Subject 11 had mild ID with a profound short stature. As previously described [19], the patient exhibited both RASopathy-related features (e.g., profound short stature, epicanthal folds, down slanting palpebral fissures, and webbed neck) and CSS-like phenotypes (e.g., thick eyebrows, thick upper lips, and a large mouth). CMA revealed a 3.7-Mb deletion at chromosome 12q12-13.11 causing complete deletion of ARID2. As one of the components in the SWI/SNF complex, ARID2 haploinsufficiency has been shown to be associated with CSS-like phenotypes [10]. A previous study demonstrated increased extracellular signal-regulated kinase (ERK) activation in ARID2 haploinsufficiency, suggesting an association between the SWI/SNF complex and RAS–MAPK pathway [19].
Subject 12, with the SMARCA2 variant, displayed typical features of NCBRS (e.g., coarse face with hypertrichosis, thick eyebrows, thick lips, long eyelashes, nail hypoplasia, and microcephaly), but did not have prominent interphalangeal joints. Cognitive dysfunction was more severe in this patient than in those with other types of SSRIDDs. Differential diagnosis is sometimes confusing because CSS and NCBRS are overlapping syndromes that share similar phenotypes. Moreover, the clinical diagnosis may change according to the results of molecular analysis [8, 13]. Molecular confirmation is thus required to make an accurate diagnosis between these two overlapping syndromes.
Similar to previous studies [13, 21], variants in ARID1B in this study were truncating (nonsense or splicing-site mutations), whereas those in SMARCA4, SMARCB1, and SMARCA2 were nontruncating (missense mutation). The ARID1B haploinsufficiency is a pathogenic mechanism that leads to CSS or ARID1B-related ID. Subject 5 with an exon 10–18 deletion in ARID1B also showed a CSS phenotype. AIRD2 haploinsufficiency seems to have caused a CSS-like phenotype as well as ID in subject 12. All variants in SMARCA4, SMARCB1, and SMARCA2 were missense mutations, implying that they may exert a gain-of-function or dominant-negative mechanism of pathogenicity [13, 21].

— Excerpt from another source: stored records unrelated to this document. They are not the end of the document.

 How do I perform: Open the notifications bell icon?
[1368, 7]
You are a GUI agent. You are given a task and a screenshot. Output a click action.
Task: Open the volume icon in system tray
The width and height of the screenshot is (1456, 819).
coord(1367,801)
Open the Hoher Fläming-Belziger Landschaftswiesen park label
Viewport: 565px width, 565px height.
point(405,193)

The SWI/SNF complex components were initially recognized as tumor-suppressor genes associated with oncogenesis. Inactivating mutations in several SWI/SNF components have recently been identified in a wide variety of tumors, including rhabdoid and lung cancer tumors [26]. Furthermore, truncating and missense germline mutations in SMARCB1 and truncating germline mutations in SMARCA4 have been shown to lead to a cancer predisposition syndrome [27, 28]. Several cases with tumor formation were found among patients with SSRIDDs. Papillary thyroid cancer was reported in a patient with an interstitial 6q25 deletion, including ARID1B [29]. Moreover, a patient carrying an ARID1A pathogenic variant with hepatoblastoma was described previously in the literature [6]. van der Sluijs et al. [23] reported a boy with an ARID1B variant diagnosed with a Sertoli–Leydig cell tumor and a temporal glioneuronal tumor at 3 and 12 years, respectively. Longer observational periods are needed to conclude whether there is an association between SSRIDDs and cancer predisposition.
The limitation of this study should be noted. As a retrospective study, some clinical information was not available for some patients. The phenotypes among the patients were variable because of their varying ages. Thus, a longer observational period and larger patient population are needed to determine the complete clinical features and disease courses of these patients.